▸ **BRIEF**:
Look through the lines below, find those with the word "Sort", and copy them.

(Collected data)
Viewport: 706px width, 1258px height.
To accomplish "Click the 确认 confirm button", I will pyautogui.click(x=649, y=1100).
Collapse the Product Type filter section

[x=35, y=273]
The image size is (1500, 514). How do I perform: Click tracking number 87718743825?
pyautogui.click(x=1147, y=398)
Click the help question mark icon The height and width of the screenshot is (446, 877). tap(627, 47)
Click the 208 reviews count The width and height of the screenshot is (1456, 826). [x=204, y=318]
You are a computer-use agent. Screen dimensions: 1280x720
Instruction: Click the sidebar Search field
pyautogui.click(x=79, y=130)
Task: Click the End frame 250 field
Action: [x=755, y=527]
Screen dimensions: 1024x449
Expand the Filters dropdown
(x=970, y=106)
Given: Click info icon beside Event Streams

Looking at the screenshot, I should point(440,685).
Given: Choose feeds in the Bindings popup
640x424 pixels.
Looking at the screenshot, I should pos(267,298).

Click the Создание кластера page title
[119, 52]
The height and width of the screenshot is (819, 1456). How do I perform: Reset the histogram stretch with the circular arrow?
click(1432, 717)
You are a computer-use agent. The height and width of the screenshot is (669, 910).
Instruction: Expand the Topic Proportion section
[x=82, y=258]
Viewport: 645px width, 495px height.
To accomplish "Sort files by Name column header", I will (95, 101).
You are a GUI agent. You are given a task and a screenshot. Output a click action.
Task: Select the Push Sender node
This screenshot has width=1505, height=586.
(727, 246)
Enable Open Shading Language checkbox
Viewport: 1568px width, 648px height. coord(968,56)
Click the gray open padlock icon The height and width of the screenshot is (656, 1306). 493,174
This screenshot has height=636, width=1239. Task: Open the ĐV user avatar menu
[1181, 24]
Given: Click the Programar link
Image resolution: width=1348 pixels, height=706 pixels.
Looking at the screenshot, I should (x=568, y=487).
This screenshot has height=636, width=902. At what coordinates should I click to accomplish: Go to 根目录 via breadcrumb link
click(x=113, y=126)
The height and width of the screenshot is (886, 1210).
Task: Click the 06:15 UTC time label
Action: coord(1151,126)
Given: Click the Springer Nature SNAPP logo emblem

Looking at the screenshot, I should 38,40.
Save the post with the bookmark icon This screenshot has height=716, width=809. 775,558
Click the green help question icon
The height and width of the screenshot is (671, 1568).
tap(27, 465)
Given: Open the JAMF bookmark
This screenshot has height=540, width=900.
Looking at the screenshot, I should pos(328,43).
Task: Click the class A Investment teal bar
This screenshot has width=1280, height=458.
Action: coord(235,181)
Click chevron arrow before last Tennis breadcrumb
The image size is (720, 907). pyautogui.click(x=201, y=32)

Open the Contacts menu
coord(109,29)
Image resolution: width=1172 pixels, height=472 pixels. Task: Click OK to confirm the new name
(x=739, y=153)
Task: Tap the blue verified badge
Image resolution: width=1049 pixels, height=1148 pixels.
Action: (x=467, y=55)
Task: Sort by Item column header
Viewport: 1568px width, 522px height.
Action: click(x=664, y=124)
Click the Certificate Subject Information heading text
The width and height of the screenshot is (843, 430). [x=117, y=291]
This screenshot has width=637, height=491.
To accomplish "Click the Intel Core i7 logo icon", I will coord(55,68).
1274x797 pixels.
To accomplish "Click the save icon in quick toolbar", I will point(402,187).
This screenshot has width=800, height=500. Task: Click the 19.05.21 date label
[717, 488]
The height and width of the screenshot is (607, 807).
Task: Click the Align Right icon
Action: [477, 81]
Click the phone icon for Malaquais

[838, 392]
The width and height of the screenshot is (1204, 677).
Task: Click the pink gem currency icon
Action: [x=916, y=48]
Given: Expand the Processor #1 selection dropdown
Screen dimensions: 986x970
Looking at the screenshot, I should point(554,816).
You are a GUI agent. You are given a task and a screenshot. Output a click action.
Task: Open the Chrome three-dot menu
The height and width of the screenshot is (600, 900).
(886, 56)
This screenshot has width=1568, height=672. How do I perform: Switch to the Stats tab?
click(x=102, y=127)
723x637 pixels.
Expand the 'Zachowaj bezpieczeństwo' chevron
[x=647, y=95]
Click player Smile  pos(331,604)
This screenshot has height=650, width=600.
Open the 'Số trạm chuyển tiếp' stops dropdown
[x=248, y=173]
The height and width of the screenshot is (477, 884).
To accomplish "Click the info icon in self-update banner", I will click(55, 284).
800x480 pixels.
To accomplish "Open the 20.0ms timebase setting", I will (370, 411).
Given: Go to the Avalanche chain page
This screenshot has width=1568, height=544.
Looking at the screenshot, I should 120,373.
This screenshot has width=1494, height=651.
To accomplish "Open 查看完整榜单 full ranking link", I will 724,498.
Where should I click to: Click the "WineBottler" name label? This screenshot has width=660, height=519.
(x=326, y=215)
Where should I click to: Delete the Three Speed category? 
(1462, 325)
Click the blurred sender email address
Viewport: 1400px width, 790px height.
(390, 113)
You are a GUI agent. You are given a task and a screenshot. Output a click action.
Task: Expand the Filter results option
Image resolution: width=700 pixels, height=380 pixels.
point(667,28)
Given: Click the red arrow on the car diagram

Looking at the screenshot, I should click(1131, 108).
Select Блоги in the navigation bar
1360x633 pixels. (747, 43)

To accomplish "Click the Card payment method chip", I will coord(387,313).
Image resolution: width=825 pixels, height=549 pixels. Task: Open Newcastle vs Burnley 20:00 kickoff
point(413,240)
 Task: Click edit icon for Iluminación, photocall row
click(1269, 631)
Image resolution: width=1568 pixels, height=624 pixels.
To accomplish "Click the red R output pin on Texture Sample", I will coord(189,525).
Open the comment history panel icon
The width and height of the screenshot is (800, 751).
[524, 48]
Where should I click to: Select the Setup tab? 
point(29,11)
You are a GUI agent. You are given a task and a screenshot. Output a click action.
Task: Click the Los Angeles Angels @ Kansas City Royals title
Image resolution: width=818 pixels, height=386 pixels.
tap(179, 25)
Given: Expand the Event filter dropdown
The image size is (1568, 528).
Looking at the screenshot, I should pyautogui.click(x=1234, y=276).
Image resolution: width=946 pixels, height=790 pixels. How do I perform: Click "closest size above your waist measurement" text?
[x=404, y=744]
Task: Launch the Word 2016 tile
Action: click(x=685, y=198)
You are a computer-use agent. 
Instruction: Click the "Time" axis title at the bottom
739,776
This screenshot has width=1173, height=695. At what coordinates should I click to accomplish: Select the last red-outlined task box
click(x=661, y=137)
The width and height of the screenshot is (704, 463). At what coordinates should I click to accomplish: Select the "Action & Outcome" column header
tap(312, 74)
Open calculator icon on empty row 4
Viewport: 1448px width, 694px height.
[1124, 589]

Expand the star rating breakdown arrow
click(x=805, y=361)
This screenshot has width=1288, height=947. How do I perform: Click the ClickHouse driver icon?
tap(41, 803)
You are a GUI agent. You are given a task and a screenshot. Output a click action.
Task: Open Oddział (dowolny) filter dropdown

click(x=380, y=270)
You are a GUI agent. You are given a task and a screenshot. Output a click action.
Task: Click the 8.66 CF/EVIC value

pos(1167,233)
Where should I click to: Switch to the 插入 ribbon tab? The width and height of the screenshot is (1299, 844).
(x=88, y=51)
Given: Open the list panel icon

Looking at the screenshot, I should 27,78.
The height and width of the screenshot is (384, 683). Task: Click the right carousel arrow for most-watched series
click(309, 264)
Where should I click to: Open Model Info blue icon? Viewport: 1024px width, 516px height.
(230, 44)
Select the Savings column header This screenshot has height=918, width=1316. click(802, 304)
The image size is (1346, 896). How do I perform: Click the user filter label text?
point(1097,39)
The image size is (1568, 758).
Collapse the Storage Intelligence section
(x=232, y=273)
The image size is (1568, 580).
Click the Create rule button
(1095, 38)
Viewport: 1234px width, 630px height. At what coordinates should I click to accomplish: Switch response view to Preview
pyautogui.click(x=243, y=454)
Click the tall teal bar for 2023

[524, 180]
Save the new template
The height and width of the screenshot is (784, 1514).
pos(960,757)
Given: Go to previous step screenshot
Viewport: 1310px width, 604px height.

▸ **SOLUTION TO THE EXERCISE**:
To accomplish "Sort files by Name column header", I will (95, 101).
Task: Sort by Item column header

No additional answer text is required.